(Records from a dataset)
----

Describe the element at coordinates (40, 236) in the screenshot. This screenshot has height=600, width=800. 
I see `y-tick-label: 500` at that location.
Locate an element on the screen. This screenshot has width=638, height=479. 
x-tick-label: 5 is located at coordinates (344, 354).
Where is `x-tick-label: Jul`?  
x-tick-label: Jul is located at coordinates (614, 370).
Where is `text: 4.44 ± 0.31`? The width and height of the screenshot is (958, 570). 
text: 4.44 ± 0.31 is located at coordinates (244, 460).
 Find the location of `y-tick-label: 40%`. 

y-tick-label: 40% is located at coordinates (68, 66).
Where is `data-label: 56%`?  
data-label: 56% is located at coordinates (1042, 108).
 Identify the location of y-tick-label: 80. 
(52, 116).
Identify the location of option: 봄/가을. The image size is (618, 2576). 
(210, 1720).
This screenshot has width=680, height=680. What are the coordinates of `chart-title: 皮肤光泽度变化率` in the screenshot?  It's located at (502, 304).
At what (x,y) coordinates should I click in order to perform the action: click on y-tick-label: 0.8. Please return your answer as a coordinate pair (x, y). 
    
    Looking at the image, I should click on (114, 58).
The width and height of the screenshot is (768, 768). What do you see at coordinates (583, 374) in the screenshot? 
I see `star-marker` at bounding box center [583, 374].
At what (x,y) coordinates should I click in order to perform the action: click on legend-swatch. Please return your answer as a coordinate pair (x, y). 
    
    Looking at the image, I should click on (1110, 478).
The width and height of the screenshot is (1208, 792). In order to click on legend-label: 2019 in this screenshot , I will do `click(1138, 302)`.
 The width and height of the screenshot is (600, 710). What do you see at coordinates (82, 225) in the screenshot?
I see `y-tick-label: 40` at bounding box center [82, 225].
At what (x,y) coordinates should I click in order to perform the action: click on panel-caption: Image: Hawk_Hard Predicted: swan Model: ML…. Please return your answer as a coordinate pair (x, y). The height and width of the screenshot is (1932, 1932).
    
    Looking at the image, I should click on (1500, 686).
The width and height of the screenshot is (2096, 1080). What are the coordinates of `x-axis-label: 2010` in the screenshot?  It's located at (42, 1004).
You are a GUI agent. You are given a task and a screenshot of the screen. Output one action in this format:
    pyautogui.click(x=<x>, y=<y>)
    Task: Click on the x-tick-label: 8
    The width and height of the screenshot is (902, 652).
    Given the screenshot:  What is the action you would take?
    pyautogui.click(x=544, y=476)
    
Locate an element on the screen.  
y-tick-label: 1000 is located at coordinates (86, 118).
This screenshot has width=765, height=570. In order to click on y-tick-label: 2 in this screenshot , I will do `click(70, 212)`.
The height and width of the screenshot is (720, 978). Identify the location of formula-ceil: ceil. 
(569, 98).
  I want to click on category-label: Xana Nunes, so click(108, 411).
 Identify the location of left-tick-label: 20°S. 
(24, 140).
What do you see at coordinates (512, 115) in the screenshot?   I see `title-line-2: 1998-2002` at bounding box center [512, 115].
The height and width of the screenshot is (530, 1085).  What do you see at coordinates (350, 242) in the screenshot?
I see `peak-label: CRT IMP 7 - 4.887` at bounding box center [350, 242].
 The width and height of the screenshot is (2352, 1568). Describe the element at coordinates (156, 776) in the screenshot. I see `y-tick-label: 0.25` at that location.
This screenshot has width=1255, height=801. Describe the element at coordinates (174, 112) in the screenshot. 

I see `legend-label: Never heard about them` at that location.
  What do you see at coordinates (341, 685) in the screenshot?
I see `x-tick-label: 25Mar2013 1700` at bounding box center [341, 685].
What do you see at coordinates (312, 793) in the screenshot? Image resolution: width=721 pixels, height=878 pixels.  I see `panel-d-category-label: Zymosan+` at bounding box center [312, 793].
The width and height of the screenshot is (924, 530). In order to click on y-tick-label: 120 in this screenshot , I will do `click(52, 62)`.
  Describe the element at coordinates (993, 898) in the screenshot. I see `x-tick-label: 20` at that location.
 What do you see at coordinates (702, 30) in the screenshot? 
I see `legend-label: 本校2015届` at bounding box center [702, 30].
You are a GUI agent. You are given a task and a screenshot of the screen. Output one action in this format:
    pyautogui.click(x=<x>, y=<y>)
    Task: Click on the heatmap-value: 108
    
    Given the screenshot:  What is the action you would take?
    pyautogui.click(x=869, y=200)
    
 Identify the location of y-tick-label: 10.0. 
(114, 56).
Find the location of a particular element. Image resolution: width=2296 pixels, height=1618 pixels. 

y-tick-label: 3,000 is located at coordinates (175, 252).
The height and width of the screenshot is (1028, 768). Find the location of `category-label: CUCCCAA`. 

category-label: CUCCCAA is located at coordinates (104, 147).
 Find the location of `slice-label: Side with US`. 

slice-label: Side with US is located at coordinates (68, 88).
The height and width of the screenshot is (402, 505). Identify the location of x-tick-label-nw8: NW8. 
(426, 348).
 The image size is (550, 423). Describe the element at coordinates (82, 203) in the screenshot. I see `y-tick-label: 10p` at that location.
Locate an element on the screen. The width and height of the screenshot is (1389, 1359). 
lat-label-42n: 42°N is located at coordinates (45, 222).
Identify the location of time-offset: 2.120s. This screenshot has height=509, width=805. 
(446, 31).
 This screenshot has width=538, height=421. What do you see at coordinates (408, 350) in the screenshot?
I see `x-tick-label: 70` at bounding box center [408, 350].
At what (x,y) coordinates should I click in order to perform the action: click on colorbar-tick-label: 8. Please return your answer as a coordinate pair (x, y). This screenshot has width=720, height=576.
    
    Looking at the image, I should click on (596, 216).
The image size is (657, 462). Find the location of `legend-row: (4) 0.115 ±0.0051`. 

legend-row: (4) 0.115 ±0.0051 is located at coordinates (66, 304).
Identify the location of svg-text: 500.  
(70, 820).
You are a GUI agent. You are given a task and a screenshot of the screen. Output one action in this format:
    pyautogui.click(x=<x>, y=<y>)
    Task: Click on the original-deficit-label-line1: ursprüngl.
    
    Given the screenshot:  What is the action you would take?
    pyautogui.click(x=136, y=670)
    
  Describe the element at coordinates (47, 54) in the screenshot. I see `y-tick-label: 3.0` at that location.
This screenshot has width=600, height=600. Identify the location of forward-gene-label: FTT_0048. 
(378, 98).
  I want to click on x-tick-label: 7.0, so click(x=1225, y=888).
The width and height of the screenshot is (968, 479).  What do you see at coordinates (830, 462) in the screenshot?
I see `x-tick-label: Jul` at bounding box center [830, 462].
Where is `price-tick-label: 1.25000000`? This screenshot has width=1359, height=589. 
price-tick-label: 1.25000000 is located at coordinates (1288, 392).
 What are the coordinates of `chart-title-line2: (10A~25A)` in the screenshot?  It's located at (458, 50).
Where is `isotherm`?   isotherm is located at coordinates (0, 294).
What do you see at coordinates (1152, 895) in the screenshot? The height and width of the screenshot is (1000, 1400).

----

HOW TO COMPLETE THIS TASK:
Output all of the material above word for word, without any alteration.

FINISHED EXERCISE:
Describe the element at coordinates (40, 236) in the screenshot. This screenshot has height=600, width=800. 
I see `y-tick-label: 500` at that location.
Locate an element on the screen. This screenshot has width=638, height=479. 
x-tick-label: 5 is located at coordinates (344, 354).
Where is `x-tick-label: Jul`?  
x-tick-label: Jul is located at coordinates (614, 370).
Where is `text: 4.44 ± 0.31`? The width and height of the screenshot is (958, 570). 
text: 4.44 ± 0.31 is located at coordinates (244, 460).
 Find the location of `y-tick-label: 40%`. 

y-tick-label: 40% is located at coordinates (68, 66).
Where is `data-label: 56%`?  
data-label: 56% is located at coordinates (1042, 108).
 Identify the location of y-tick-label: 80. 
(52, 116).
Identify the location of option: 봄/가을. The image size is (618, 2576). 
(210, 1720).
This screenshot has width=680, height=680. What are the coordinates of `chart-title: 皮肤光泽度变化率` in the screenshot?  It's located at (502, 304).
At what (x,y) coordinates should I click in order to perform the action: click on y-tick-label: 0.8. Please return your answer as a coordinate pair (x, y). 
    
    Looking at the image, I should click on (114, 58).
The width and height of the screenshot is (768, 768). What do you see at coordinates (583, 374) in the screenshot? 
I see `star-marker` at bounding box center [583, 374].
At what (x,y) coordinates should I click in order to perform the action: click on legend-swatch. Please return your answer as a coordinate pair (x, y). 
    
    Looking at the image, I should click on (1110, 478).
The width and height of the screenshot is (1208, 792). In order to click on legend-label: 2019 in this screenshot , I will do `click(1138, 302)`.
 The width and height of the screenshot is (600, 710). What do you see at coordinates (82, 225) in the screenshot?
I see `y-tick-label: 40` at bounding box center [82, 225].
At what (x,y) coordinates should I click in order to perform the action: click on panel-caption: Image: Hawk_Hard Predicted: swan Model: ML…. Please return your answer as a coordinate pair (x, y). The height and width of the screenshot is (1932, 1932).
    
    Looking at the image, I should click on (1500, 686).
The width and height of the screenshot is (2096, 1080). What are the coordinates of `x-axis-label: 2010` in the screenshot?  It's located at (42, 1004).
You are a GUI agent. You are given a task and a screenshot of the screen. Output one action in this format:
    pyautogui.click(x=<x>, y=<y>)
    Task: Click on the x-tick-label: 8
    The width and height of the screenshot is (902, 652).
    Given the screenshot:  What is the action you would take?
    pyautogui.click(x=544, y=476)
    
Locate an element on the screen.  
y-tick-label: 1000 is located at coordinates (86, 118).
This screenshot has width=765, height=570. In order to click on y-tick-label: 2 in this screenshot , I will do `click(70, 212)`.
The height and width of the screenshot is (720, 978). Identify the location of formula-ceil: ceil. 
(569, 98).
  I want to click on category-label: Xana Nunes, so click(108, 411).
 Identify the location of left-tick-label: 20°S. 
(24, 140).
What do you see at coordinates (512, 115) in the screenshot?   I see `title-line-2: 1998-2002` at bounding box center [512, 115].
The height and width of the screenshot is (530, 1085).  What do you see at coordinates (350, 242) in the screenshot?
I see `peak-label: CRT IMP 7 - 4.887` at bounding box center [350, 242].
 The width and height of the screenshot is (2352, 1568). Describe the element at coordinates (156, 776) in the screenshot. I see `y-tick-label: 0.25` at that location.
This screenshot has width=1255, height=801. Describe the element at coordinates (174, 112) in the screenshot. 

I see `legend-label: Never heard about them` at that location.
  What do you see at coordinates (341, 685) in the screenshot?
I see `x-tick-label: 25Mar2013 1700` at bounding box center [341, 685].
What do you see at coordinates (312, 793) in the screenshot? Image resolution: width=721 pixels, height=878 pixels.  I see `panel-d-category-label: Zymosan+` at bounding box center [312, 793].
The width and height of the screenshot is (924, 530). In order to click on y-tick-label: 120 in this screenshot , I will do `click(52, 62)`.
  Describe the element at coordinates (993, 898) in the screenshot. I see `x-tick-label: 20` at that location.
 What do you see at coordinates (702, 30) in the screenshot? 
I see `legend-label: 本校2015届` at bounding box center [702, 30].
You are a GUI agent. You are given a task and a screenshot of the screen. Output one action in this format:
    pyautogui.click(x=<x>, y=<y>)
    Task: Click on the heatmap-value: 108
    
    Given the screenshot:  What is the action you would take?
    pyautogui.click(x=869, y=200)
    
 Identify the location of y-tick-label: 10.0. 
(114, 56).
Find the location of a particular element. Image resolution: width=2296 pixels, height=1618 pixels. 

y-tick-label: 3,000 is located at coordinates (175, 252).
The height and width of the screenshot is (1028, 768). Find the location of `category-label: CUCCCAA`. 

category-label: CUCCCAA is located at coordinates (104, 147).
 Find the location of `slice-label: Side with US`. 

slice-label: Side with US is located at coordinates (68, 88).
The height and width of the screenshot is (402, 505). Identify the location of x-tick-label-nw8: NW8. 
(426, 348).
 The image size is (550, 423). Describe the element at coordinates (82, 203) in the screenshot. I see `y-tick-label: 10p` at that location.
Locate an element on the screen. The width and height of the screenshot is (1389, 1359). 
lat-label-42n: 42°N is located at coordinates (45, 222).
Identify the location of time-offset: 2.120s. This screenshot has height=509, width=805. 
(446, 31).
 This screenshot has width=538, height=421. What do you see at coordinates (408, 350) in the screenshot?
I see `x-tick-label: 70` at bounding box center [408, 350].
At what (x,y) coordinates should I click in order to perform the action: click on colorbar-tick-label: 8. Please return your answer as a coordinate pair (x, y). This screenshot has width=720, height=576.
    
    Looking at the image, I should click on (596, 216).
The image size is (657, 462). Find the location of `legend-row: (4) 0.115 ±0.0051`. 

legend-row: (4) 0.115 ±0.0051 is located at coordinates (66, 304).
Identify the location of svg-text: 500.  
(70, 820).
You are a GUI agent. You are given a task and a screenshot of the screen. Output one action in this format:
    pyautogui.click(x=<x>, y=<y>)
    Task: Click on the original-deficit-label-line1: ursprüngl.
    
    Given the screenshot:  What is the action you would take?
    pyautogui.click(x=136, y=670)
    
  Describe the element at coordinates (47, 54) in the screenshot. I see `y-tick-label: 3.0` at that location.
This screenshot has width=600, height=600. Identify the location of forward-gene-label: FTT_0048. 
(378, 98).
  I want to click on x-tick-label: 7.0, so click(x=1225, y=888).
The width and height of the screenshot is (968, 479).  What do you see at coordinates (830, 462) in the screenshot?
I see `x-tick-label: Jul` at bounding box center [830, 462].
Where is `price-tick-label: 1.25000000`? This screenshot has width=1359, height=589. 
price-tick-label: 1.25000000 is located at coordinates (1288, 392).
 What are the coordinates of `chart-title-line2: (10A~25A)` in the screenshot?  It's located at (458, 50).
Where is `isotherm`?   isotherm is located at coordinates (0, 294).
What do you see at coordinates (1152, 895) in the screenshot? The height and width of the screenshot is (1000, 1400).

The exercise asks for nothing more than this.